▸ Your assignment
Set out exactly, and with nothing added, the line containing "The width and height of the screenshot is (1512, 789)." and every line after it through the final line of the data.

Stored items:
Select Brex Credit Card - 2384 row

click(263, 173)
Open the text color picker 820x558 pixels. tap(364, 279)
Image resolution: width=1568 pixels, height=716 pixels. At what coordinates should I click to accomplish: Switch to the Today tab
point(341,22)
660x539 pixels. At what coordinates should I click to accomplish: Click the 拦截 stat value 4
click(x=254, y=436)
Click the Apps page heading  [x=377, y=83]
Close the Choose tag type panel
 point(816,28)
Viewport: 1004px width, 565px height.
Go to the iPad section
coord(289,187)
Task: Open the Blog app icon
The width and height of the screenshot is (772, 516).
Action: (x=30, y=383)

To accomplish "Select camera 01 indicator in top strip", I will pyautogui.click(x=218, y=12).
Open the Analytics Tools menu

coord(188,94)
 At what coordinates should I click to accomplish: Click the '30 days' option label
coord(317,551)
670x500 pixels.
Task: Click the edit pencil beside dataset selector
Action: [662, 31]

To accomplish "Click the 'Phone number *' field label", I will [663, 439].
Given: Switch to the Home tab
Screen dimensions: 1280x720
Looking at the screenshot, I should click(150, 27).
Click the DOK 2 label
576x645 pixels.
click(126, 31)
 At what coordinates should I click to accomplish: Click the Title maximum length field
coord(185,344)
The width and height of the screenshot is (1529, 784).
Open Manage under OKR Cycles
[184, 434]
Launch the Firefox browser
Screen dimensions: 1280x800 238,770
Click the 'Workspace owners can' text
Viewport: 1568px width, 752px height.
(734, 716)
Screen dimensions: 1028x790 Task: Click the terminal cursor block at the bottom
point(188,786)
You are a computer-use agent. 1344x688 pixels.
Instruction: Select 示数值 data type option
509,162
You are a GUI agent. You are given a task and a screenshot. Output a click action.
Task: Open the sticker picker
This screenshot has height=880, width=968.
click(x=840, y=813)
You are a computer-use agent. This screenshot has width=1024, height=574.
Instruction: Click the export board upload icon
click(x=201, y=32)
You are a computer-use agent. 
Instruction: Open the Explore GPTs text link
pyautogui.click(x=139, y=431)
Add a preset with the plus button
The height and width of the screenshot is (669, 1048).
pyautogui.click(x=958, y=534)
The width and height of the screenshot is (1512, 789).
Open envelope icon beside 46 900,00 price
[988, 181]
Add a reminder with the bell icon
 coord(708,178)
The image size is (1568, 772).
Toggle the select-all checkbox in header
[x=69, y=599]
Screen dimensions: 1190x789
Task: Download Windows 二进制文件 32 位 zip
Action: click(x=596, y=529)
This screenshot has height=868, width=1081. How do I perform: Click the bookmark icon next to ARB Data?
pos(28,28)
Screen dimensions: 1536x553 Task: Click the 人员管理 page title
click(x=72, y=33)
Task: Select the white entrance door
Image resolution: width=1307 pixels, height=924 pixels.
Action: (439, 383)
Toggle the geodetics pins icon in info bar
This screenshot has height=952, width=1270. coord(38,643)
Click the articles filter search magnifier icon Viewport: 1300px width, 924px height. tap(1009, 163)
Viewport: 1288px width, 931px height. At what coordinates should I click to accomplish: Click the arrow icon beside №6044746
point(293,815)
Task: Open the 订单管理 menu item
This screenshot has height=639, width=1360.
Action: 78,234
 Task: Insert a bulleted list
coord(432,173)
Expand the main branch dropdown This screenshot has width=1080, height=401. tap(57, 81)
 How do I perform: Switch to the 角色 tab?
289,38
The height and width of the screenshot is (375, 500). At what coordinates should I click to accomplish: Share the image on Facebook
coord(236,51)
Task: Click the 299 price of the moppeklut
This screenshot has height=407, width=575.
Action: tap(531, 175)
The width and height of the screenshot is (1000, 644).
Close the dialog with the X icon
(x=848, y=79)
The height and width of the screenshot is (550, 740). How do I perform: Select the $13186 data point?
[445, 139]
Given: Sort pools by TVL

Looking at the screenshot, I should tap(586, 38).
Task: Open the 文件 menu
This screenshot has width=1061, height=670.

▸ Final answer
The width and height of the screenshot is (1512, 789).
Open envelope icon beside 46 900,00 price
[988, 181]
Add a reminder with the bell icon
 coord(708,178)
The image size is (1568, 772).
Toggle the select-all checkbox in header
[x=69, y=599]
Screen dimensions: 1190x789
Task: Download Windows 二进制文件 32 位 zip
Action: click(x=596, y=529)
This screenshot has height=868, width=1081. How do I perform: Click the bookmark icon next to ARB Data?
pos(28,28)
Screen dimensions: 1536x553 Task: Click the 人员管理 page title
click(x=72, y=33)
Task: Select the white entrance door
Image resolution: width=1307 pixels, height=924 pixels.
Action: (439, 383)
Toggle the geodetics pins icon in info bar
This screenshot has height=952, width=1270. coord(38,643)
Click the articles filter search magnifier icon Viewport: 1300px width, 924px height. tap(1009, 163)
Viewport: 1288px width, 931px height. At what coordinates should I click to accomplish: Click the arrow icon beside №6044746
point(293,815)
Task: Open the 订单管理 menu item
This screenshot has height=639, width=1360.
Action: 78,234
 Task: Insert a bulleted list
coord(432,173)
Expand the main branch dropdown This screenshot has width=1080, height=401. tap(57, 81)
 How do I perform: Switch to the 角色 tab?
289,38
The height and width of the screenshot is (375, 500). At what coordinates should I click to accomplish: Share the image on Facebook
coord(236,51)
Task: Click the 299 price of the moppeklut
This screenshot has height=407, width=575.
Action: tap(531, 175)
The width and height of the screenshot is (1000, 644).
Close the dialog with the X icon
(x=848, y=79)
The height and width of the screenshot is (550, 740). How do I perform: Select the $13186 data point?
[445, 139]
Given: Sort pools by TVL

Looking at the screenshot, I should tap(586, 38).
Task: Open the 文件 menu
This screenshot has width=1061, height=670.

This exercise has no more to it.